====== Working data ======
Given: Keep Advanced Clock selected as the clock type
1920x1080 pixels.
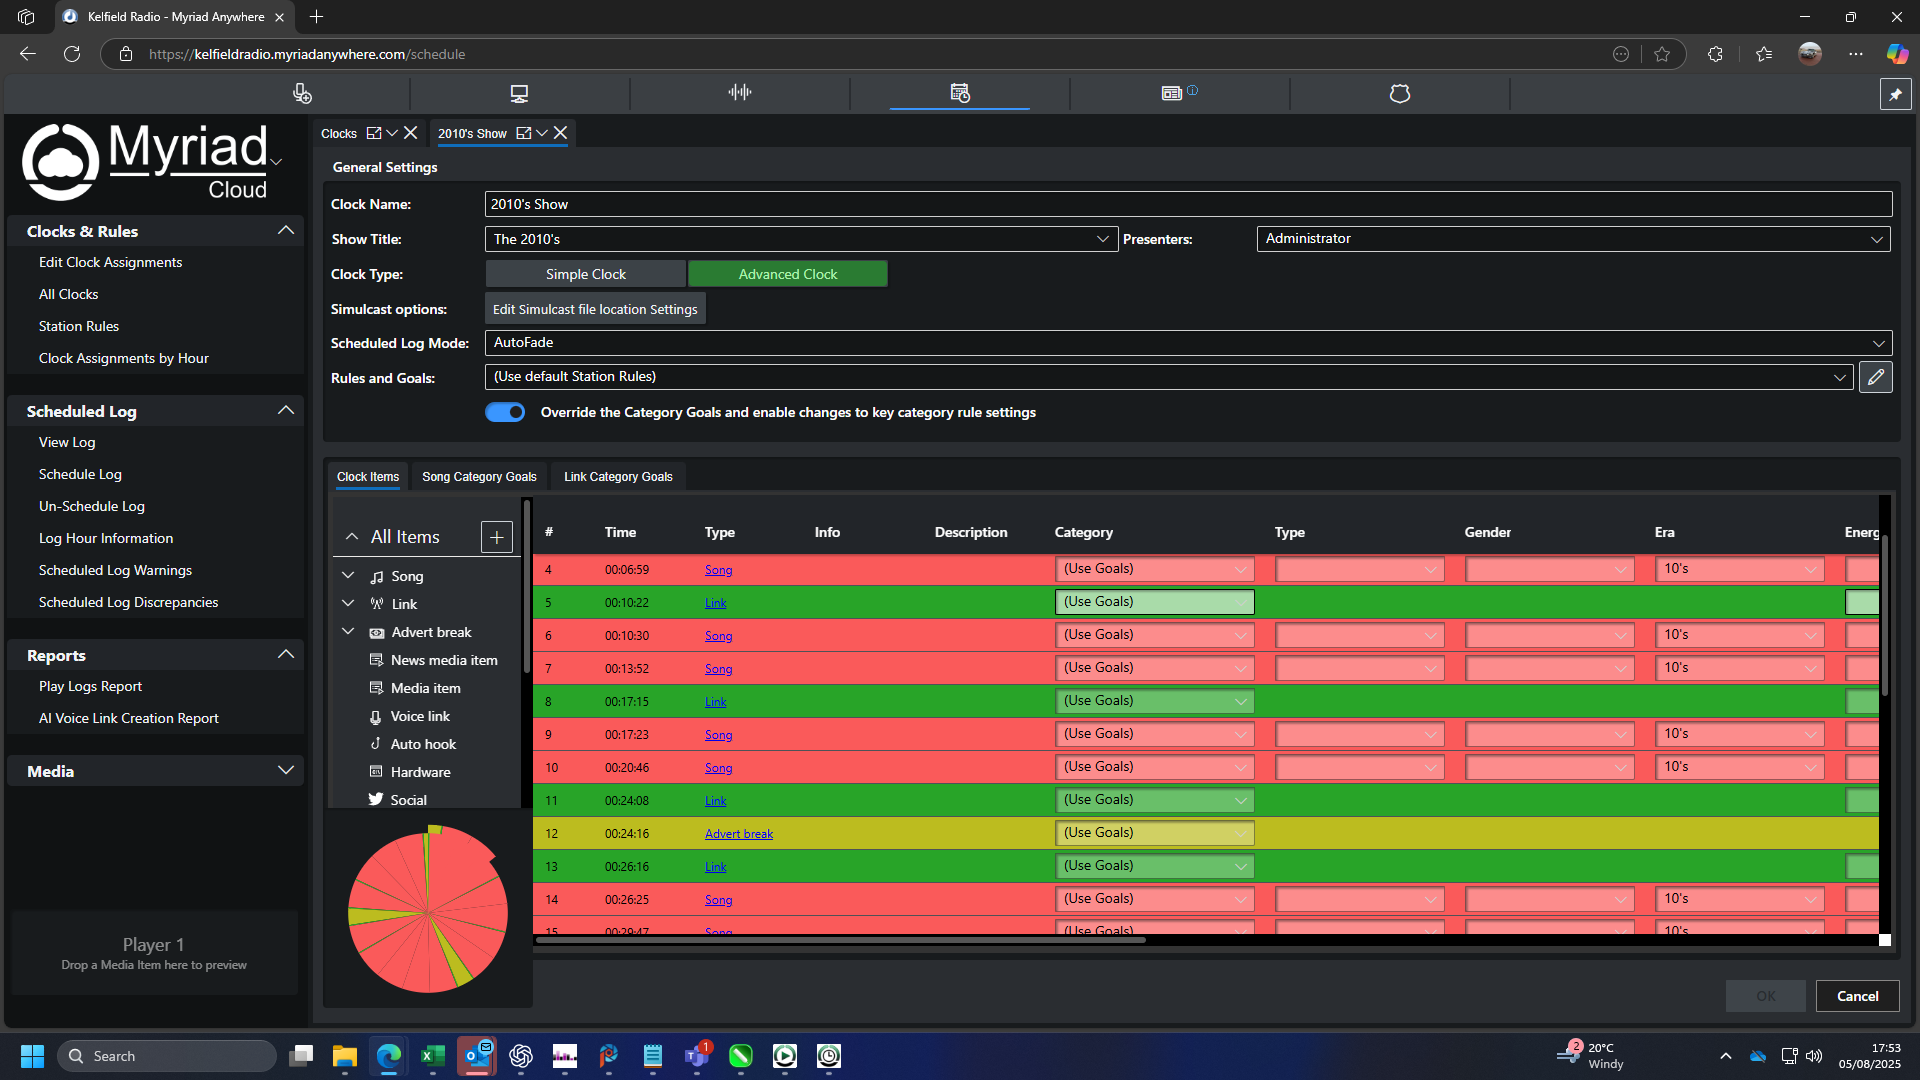Looking at the screenshot, I should point(788,273).
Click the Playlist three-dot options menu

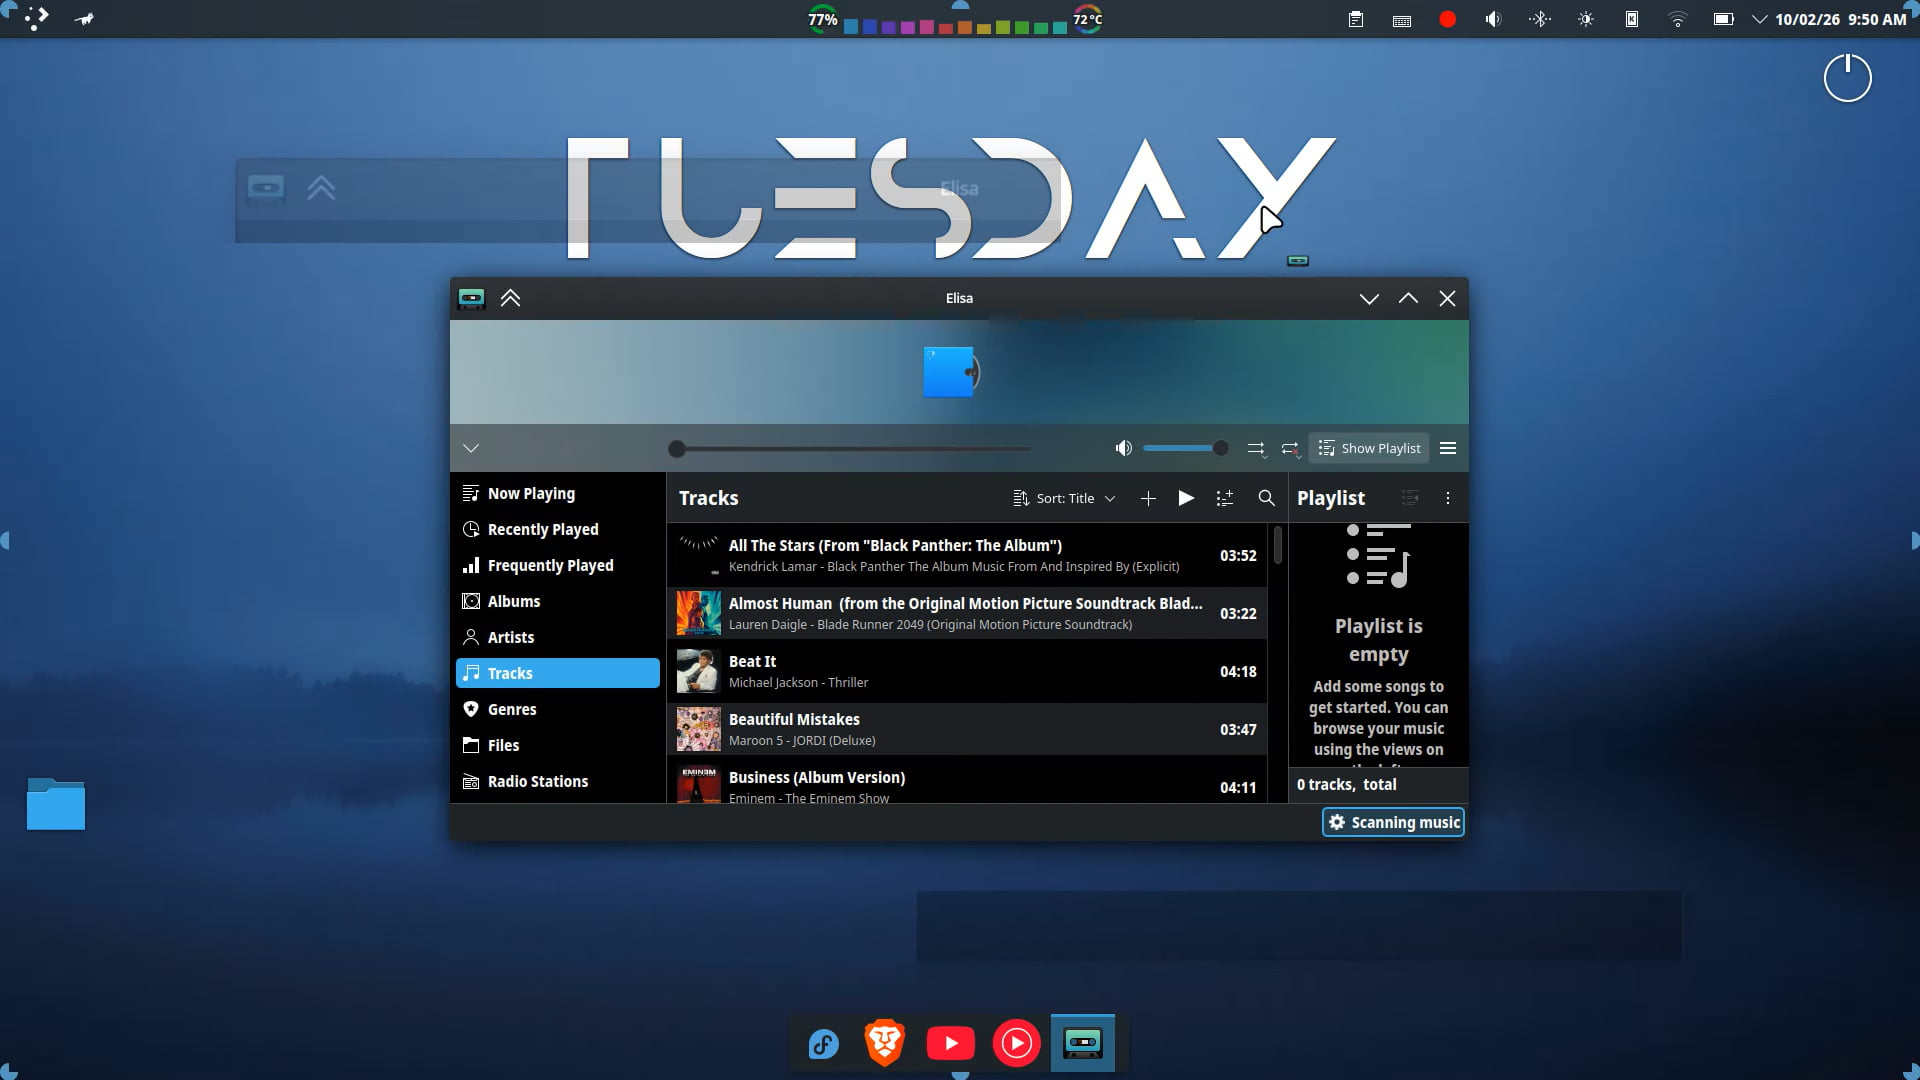pos(1447,498)
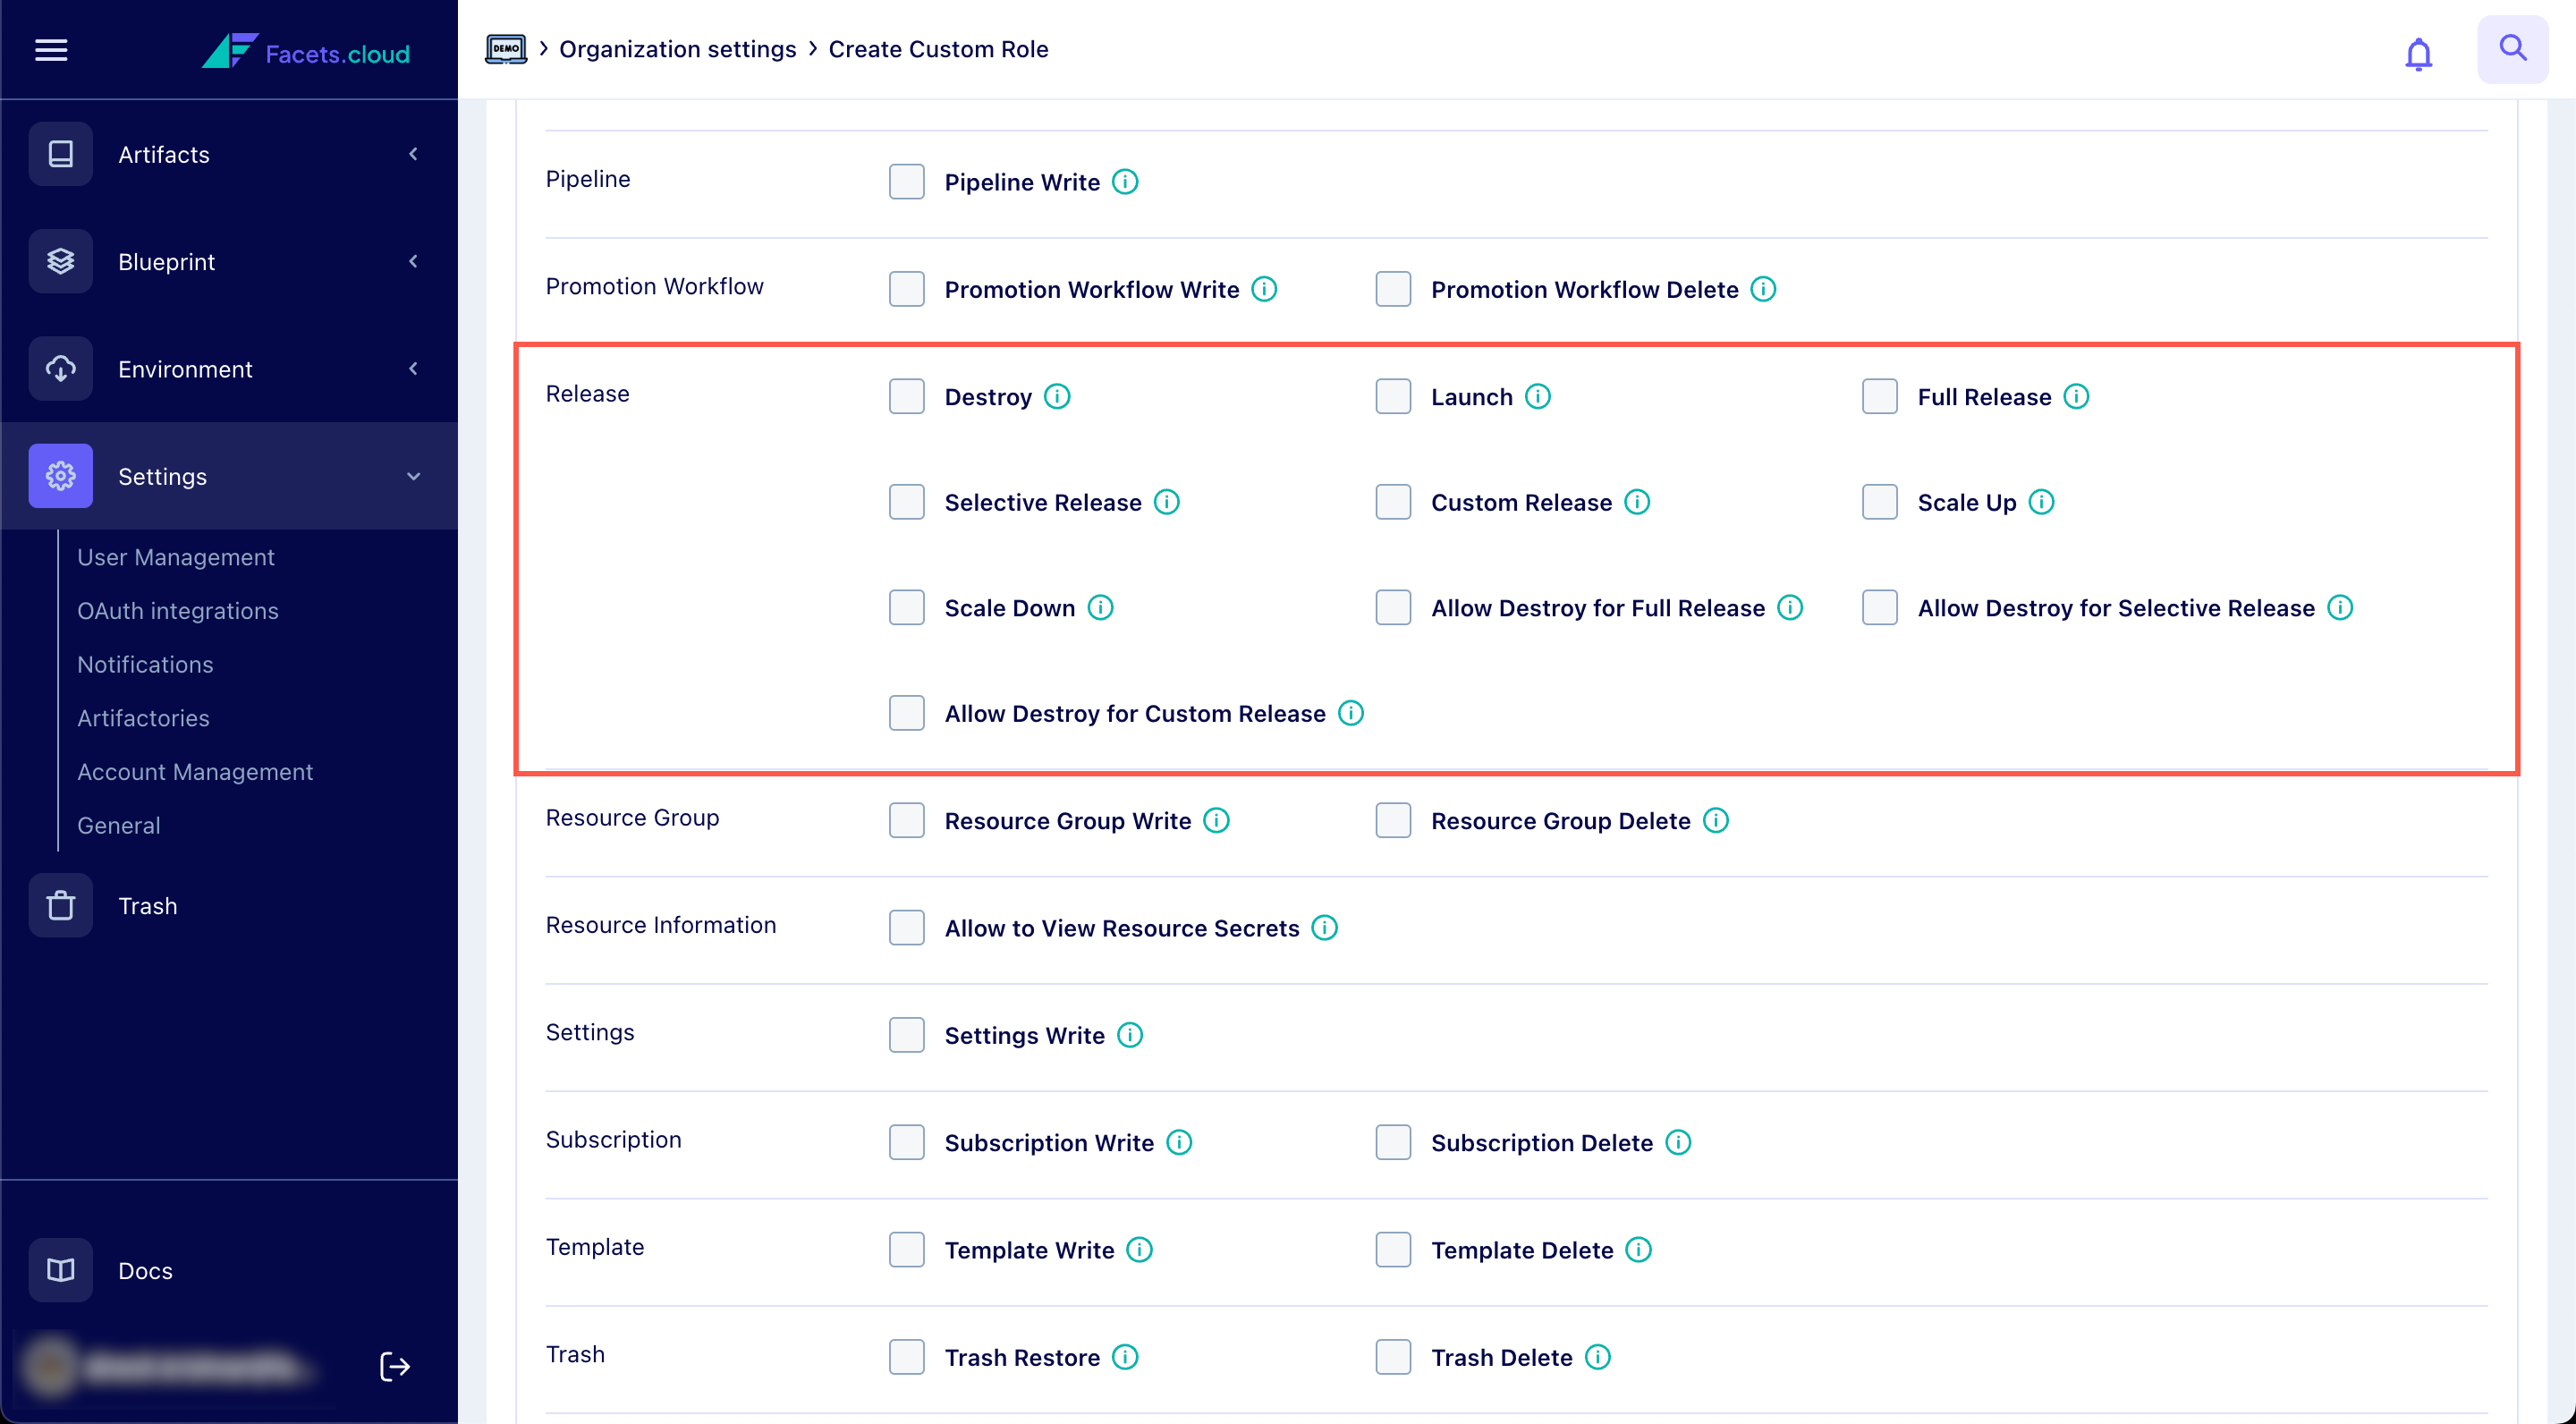The width and height of the screenshot is (2576, 1424).
Task: Open OAuth integrations submenu item
Action: click(x=178, y=611)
======
▸ Task goal: Every entry above needs to be retyped exactly; drop the pictures.

▸ Solution to the problem:
Given: Keep Advanced Clock selected as the clock type
1920x1080 pixels.
Looking at the screenshot, I should point(788,273).
Click the Playlist three-dot options menu

pos(1447,498)
The width and height of the screenshot is (2576, 1424).
Task: Open OAuth integrations submenu item
Action: click(x=178, y=611)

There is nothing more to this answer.